--- WHAT YOU HAVE TO DO ---
Retype each record shown below, leaving every character as it is.

___ RECORDS SHOWN

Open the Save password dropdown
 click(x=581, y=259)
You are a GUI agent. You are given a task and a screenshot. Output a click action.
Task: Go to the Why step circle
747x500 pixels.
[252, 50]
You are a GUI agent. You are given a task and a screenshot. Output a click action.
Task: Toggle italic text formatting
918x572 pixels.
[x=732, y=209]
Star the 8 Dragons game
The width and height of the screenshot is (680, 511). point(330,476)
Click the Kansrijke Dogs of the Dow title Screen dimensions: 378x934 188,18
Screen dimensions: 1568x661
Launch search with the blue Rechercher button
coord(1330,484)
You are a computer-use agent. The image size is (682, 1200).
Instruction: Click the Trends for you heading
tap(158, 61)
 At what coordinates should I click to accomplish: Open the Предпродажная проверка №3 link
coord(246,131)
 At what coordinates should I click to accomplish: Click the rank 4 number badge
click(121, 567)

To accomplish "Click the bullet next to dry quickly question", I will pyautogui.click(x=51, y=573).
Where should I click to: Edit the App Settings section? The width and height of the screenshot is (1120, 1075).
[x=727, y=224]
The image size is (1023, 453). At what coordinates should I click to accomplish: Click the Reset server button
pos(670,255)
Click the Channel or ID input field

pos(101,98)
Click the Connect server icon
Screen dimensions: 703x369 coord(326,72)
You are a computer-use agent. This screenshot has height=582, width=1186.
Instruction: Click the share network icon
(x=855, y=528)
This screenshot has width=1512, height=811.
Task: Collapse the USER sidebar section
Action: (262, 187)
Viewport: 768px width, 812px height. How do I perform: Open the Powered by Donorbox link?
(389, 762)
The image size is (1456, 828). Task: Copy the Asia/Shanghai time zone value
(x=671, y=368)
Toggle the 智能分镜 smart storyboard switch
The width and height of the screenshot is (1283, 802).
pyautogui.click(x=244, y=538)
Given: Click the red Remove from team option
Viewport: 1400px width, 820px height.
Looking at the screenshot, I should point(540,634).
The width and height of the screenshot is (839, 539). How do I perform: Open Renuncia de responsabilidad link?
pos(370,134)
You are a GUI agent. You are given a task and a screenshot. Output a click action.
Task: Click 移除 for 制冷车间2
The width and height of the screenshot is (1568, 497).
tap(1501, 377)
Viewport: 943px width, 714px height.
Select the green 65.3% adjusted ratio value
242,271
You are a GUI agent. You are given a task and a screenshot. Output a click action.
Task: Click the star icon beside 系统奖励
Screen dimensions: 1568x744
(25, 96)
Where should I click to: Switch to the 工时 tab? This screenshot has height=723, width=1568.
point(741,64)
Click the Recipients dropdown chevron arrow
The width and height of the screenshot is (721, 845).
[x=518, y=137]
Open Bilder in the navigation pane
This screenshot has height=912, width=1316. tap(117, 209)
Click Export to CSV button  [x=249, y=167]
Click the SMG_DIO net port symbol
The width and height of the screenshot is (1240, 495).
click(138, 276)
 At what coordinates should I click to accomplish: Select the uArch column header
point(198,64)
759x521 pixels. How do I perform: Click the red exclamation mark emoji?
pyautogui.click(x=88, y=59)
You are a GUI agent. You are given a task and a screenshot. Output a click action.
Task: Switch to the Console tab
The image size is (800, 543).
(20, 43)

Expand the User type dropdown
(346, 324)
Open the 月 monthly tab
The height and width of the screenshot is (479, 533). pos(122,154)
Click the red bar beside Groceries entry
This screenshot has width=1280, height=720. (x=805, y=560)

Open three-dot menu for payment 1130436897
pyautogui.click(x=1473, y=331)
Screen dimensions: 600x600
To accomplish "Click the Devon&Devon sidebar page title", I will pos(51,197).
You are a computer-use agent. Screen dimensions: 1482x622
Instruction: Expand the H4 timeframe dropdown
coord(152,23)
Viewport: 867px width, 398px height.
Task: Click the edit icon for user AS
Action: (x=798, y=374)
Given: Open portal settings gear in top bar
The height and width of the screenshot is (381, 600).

______

--- ANSWER FOR THIS EXERCISE ---
Open the Save password dropdown
 click(x=581, y=259)
You are a GUI agent. You are given a task and a screenshot. Output a click action.
Task: Go to the Why step circle
747x500 pixels.
[252, 50]
You are a GUI agent. You are given a task and a screenshot. Output a click action.
Task: Toggle italic text formatting
918x572 pixels.
[x=732, y=209]
Star the 8 Dragons game
The width and height of the screenshot is (680, 511). point(330,476)
Click the Kansrijke Dogs of the Dow title Screen dimensions: 378x934 188,18
Screen dimensions: 1568x661
Launch search with the blue Rechercher button
coord(1330,484)
You are a computer-use agent. The image size is (682, 1200).
Instruction: Click the Trends for you heading
tap(158, 61)
 At what coordinates should I click to accomplish: Open the Предпродажная проверка №3 link
coord(246,131)
 At what coordinates should I click to accomplish: Click the rank 4 number badge
click(121, 567)

To accomplish "Click the bullet next to dry quickly question", I will pyautogui.click(x=51, y=573).
Where should I click to: Edit the App Settings section? The width and height of the screenshot is (1120, 1075).
[x=727, y=224]
The image size is (1023, 453). At what coordinates should I click to accomplish: Click the Reset server button
pos(670,255)
Click the Channel or ID input field

pos(101,98)
Click the Connect server icon
Screen dimensions: 703x369 coord(326,72)
You are a computer-use agent. This screenshot has height=582, width=1186.
Instruction: Click the share network icon
(x=855, y=528)
This screenshot has width=1512, height=811.
Task: Collapse the USER sidebar section
Action: (262, 187)
Viewport: 768px width, 812px height. How do I perform: Open the Powered by Donorbox link?
(389, 762)
The image size is (1456, 828). Task: Copy the Asia/Shanghai time zone value
(x=671, y=368)
Toggle the 智能分镜 smart storyboard switch
The width and height of the screenshot is (1283, 802).
pyautogui.click(x=244, y=538)
Given: Click the red Remove from team option
Viewport: 1400px width, 820px height.
Looking at the screenshot, I should point(540,634).
The width and height of the screenshot is (839, 539). How do I perform: Open Renuncia de responsabilidad link?
pos(370,134)
You are a GUI agent. You are given a task and a screenshot. Output a click action.
Task: Click 移除 for 制冷车间2
The width and height of the screenshot is (1568, 497).
tap(1501, 377)
Viewport: 943px width, 714px height.
Select the green 65.3% adjusted ratio value
242,271
You are a GUI agent. You are given a task and a screenshot. Output a click action.
Task: Click the star icon beside 系统奖励
Screen dimensions: 1568x744
(25, 96)
Where should I click to: Switch to the 工时 tab? This screenshot has height=723, width=1568.
point(741,64)
Click the Recipients dropdown chevron arrow
The width and height of the screenshot is (721, 845).
[x=518, y=137]
Open Bilder in the navigation pane
This screenshot has height=912, width=1316. tap(117, 209)
Click Export to CSV button  [x=249, y=167]
Click the SMG_DIO net port symbol
The width and height of the screenshot is (1240, 495).
click(138, 276)
 At what coordinates should I click to accomplish: Select the uArch column header
point(198,64)
759x521 pixels. How do I perform: Click the red exclamation mark emoji?
pyautogui.click(x=88, y=59)
You are a GUI agent. You are given a task and a screenshot. Output a click action.
Task: Switch to the Console tab
The image size is (800, 543).
(20, 43)

Expand the User type dropdown
(346, 324)
Open the 月 monthly tab
The height and width of the screenshot is (479, 533). pos(122,154)
Click the red bar beside Groceries entry
This screenshot has width=1280, height=720. (x=805, y=560)

Open three-dot menu for payment 1130436897
pyautogui.click(x=1473, y=331)
Screen dimensions: 600x600
To accomplish "Click the Devon&Devon sidebar page title", I will pos(51,197).
You are a computer-use agent. Screen dimensions: 1482x622
Instruction: Expand the H4 timeframe dropdown
coord(152,23)
Viewport: 867px width, 398px height.
Task: Click the edit icon for user AS
Action: (x=798, y=374)
Given: Open portal settings gear in top bar
The height and width of the screenshot is (381, 600).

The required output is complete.